Page MenuHomePhabricator

"Create a book" and "Download as PDF" don't wrap Chinese or Japanese lines
Closed, ResolvedPublic

Description

Author: yaoziyuan

Description:
PROBLEM:

The Chinese and Japanese languages are the only two languages in the world that don't use spaces to separate words. Instead, they just stick all words together. So it's common to see a whole Chinese/Japanese paragraph without any spaces in it.

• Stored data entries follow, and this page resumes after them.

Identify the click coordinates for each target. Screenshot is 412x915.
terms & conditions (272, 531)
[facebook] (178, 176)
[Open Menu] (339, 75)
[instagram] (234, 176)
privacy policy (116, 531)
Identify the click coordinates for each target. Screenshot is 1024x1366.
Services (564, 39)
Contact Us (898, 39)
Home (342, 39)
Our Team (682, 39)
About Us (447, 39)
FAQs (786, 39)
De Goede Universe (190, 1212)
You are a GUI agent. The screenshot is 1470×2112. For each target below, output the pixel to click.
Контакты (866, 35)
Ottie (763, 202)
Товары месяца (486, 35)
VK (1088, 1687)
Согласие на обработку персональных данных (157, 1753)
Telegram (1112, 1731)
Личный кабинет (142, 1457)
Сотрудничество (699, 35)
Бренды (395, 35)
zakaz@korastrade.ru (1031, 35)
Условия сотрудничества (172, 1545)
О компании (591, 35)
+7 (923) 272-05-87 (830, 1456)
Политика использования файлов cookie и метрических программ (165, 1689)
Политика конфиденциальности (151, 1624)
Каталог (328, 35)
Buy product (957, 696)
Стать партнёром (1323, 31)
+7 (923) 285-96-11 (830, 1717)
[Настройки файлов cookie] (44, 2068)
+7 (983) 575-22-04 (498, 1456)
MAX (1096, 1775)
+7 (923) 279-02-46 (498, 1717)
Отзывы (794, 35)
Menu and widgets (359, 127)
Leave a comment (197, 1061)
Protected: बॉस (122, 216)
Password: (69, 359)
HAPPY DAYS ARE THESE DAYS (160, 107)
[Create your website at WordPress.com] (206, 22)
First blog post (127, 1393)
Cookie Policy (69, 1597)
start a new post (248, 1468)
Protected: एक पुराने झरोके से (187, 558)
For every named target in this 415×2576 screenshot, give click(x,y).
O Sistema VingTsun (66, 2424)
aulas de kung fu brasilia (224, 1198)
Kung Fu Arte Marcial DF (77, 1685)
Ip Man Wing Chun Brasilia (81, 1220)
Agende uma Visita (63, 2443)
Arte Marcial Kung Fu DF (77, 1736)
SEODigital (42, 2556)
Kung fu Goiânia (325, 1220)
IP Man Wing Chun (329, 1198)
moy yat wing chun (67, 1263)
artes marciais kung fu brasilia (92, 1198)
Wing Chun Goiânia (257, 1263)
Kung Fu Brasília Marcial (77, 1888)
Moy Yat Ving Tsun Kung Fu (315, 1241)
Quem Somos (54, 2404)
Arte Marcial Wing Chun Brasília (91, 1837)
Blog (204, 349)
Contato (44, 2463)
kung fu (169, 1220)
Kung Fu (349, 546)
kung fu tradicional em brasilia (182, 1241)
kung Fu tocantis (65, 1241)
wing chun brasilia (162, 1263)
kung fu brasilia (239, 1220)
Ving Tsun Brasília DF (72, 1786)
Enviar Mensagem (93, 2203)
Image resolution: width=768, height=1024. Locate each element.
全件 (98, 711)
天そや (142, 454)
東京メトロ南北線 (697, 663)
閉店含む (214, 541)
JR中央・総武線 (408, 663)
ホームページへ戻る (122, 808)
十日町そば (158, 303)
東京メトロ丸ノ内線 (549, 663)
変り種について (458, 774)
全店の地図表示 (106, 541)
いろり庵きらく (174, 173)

Because of this peculiarity, MediaWiki's "Create a book" and "Download as PDF" features don't wrap Chinese/Japanese lines in a generated PDF file, resulting in a whole paragraph rendered on a single line and truncated when the line runs out of the right edge of the page.

HOW TO REPRODUCE THE PROBLEM:

  1. Go to http://www.mediawiki.org/wiki/MediaWiki/zh-hans
  2. Open the page's "Download as PDF" link in a new browser tab;
  3. You will get a PDF file that doesn't wrap a long Chinese line but instead truncates it at the right edge of the page:

"MediaWiki是一个最初用于维基百科的自由wiki程序包,用PHP语言写成。现在,非营利的维基媒体基金会的其他计划、许多其他wiki网站以及本网站(MediaWiki主页)都在使用这个程序包。"

HOW TO FIX IT

  1. As a quick workaround, consider inserting special, invisible Unicode control characters into a long Chinese/Japanese line that will cause line wraps;
  2. As a dirty rule, if you can't wrap a line at a space, wrap it at the right margin of the page forcibly;
  3. In principle, every Chinese/Japanese character can be considered a "word" and therefore a line wrap is allowable before or after any Chinese/Japanese character;
  4. Experts may have a better solution than the above.

Version: unspecified
Severity: major

Details

Reference
bz33430

Event Timeline

bzimport raised the priority of this task from to High.Nov 22 2014, 12:02 AM
bzimport set Reference to bz33430.
bzimport added a subscriber: Unknown Object (MLST).

(In reply to comment #0)

The Chinese and Japanese languages are the only two languages in the world that
don't use spaces to separate words.

Not true, many other languages does not use spaces as well :)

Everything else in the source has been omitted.